Stephen Carter (Letters, March 9, page 8) echoes a commonplace and highly naive anger at President Chen Shui-bian (
Carter's unreflective response fails to take into account Chen's position at home, changing strategic realities in Asia and the long-term needs of Taiwan.
Three major factors govern Chen's decision. First, Taiwan needs to be governed, not merely presided over, and the continuing deadlock in the legislature is hampering reform. The Chinese Nationalist Party (KMT) cannot be dealt with; it is is perpetually stuck in opposition due to its theology of the Return to China. But Soong's People First Party (PFP) appears solely concerned with self-aggrandizement and potentially can be bought. With the assurance of the support of at least some PFP lawmakers, perhaps Chen can assemble a majority in the legislature and pass the reform bills the country so desperately needs.
Chen's options in this regard are limited by the factionalized nature of Taiwan's politics, the lack of party discipline, a political system that emphasizes the local over the national and of course the political corruption institutionalized under the KMT. Taiwan's political system simply offers him little room to maneuver.
A second problem Chen must solve is keeping the PFP and the KMT apart. Even if the PFP does not cooperate with the DPP, by striking a deal with Soong, Chen has further blackened Soong's name among his future partners, who already hate him for betraying them in the 2000 election and handing Taiwan's governance over to the Taiwanese. Hence Chen's move pays dividends in the struggle between the authoritarian-oriented KMT and the DPP.

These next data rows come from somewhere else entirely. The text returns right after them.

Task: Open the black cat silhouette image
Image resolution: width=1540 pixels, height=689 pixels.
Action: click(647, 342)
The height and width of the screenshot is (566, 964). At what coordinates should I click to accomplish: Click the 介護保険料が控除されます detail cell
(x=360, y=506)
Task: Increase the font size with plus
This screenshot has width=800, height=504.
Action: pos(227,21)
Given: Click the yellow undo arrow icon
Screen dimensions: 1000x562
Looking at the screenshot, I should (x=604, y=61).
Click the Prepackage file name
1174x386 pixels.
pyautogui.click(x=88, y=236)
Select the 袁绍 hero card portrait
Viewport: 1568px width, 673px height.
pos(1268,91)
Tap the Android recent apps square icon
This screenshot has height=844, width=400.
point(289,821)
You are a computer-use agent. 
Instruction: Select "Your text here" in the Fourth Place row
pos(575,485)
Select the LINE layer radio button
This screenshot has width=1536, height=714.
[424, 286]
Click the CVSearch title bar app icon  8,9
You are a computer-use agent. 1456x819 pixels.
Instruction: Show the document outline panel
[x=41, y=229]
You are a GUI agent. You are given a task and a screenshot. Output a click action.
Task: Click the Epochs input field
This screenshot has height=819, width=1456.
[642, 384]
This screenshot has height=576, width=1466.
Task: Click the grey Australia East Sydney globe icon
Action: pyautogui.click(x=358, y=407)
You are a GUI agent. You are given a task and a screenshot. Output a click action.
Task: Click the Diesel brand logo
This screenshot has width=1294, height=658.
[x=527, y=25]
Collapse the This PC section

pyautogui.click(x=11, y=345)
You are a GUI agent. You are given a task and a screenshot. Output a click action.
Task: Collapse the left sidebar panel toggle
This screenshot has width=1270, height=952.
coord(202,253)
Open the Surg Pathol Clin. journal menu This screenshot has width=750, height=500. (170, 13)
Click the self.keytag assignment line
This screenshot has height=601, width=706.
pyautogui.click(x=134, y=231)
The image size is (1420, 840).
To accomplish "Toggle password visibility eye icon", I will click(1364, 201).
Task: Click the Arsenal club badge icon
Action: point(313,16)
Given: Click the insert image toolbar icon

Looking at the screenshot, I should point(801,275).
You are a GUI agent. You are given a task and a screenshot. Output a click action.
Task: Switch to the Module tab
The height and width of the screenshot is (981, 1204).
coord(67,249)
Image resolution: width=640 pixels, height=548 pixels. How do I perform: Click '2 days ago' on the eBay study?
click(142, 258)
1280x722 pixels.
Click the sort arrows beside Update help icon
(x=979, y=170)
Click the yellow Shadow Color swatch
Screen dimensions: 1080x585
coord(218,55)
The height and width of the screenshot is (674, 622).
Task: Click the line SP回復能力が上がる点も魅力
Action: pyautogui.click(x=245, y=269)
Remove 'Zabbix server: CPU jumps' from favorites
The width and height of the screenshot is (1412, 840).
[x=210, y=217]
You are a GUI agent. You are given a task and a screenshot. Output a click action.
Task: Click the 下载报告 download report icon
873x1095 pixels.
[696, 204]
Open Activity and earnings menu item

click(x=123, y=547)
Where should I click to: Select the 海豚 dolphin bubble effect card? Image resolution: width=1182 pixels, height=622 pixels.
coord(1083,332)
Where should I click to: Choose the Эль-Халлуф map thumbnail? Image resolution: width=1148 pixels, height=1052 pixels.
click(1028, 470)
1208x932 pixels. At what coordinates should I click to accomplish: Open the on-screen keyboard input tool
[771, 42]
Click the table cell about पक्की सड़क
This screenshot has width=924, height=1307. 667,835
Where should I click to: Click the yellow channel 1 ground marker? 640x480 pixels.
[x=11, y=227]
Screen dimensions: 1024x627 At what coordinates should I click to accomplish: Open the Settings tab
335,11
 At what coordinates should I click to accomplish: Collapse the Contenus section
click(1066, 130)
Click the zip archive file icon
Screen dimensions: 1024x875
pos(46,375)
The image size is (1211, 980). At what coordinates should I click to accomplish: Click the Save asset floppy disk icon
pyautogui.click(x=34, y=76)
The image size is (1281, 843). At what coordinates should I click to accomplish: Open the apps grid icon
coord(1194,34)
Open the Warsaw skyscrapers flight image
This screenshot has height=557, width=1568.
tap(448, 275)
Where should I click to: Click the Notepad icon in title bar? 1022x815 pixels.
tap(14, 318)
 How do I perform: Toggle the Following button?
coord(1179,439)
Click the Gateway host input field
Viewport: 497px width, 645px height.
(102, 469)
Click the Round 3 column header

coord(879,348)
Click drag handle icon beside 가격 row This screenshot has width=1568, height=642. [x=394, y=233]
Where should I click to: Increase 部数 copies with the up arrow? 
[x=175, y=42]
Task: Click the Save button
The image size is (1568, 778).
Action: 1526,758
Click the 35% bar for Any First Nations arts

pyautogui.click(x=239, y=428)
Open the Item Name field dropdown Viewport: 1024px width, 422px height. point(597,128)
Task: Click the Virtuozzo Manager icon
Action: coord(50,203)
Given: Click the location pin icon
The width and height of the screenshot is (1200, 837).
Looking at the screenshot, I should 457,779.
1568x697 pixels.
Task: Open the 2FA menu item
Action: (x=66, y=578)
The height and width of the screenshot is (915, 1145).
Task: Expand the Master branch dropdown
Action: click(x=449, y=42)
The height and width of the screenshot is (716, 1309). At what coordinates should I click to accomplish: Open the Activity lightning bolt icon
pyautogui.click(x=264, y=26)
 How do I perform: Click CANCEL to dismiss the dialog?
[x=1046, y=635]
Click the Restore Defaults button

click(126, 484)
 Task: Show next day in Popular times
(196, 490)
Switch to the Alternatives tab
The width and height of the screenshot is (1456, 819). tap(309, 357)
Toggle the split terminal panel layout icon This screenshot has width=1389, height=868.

Given all this, I doubt anyone in his right mind imagined that Chen was ever going to change the nation's name, hold referendums and declare a revolution. The climate in neither the domestic nor the international arena will support such a move at the current stage.
In other words, Chen promised not to do something that was never going to happen anyway, in exchange for real material support. Dealing with his enemies in fact shows his ability to think outside of the box.
The third factor influencing Chen's move is the shockingly rapid decline of the US as a world power under the Bush administration. Chen's administration must somehow come to grips with the fact that the major supporter of Taiwan, the US (which in any case has always preferred pro-China candidates to Chen), is a fading power, deeply in debt, divided at home and hated by the rest of the planet.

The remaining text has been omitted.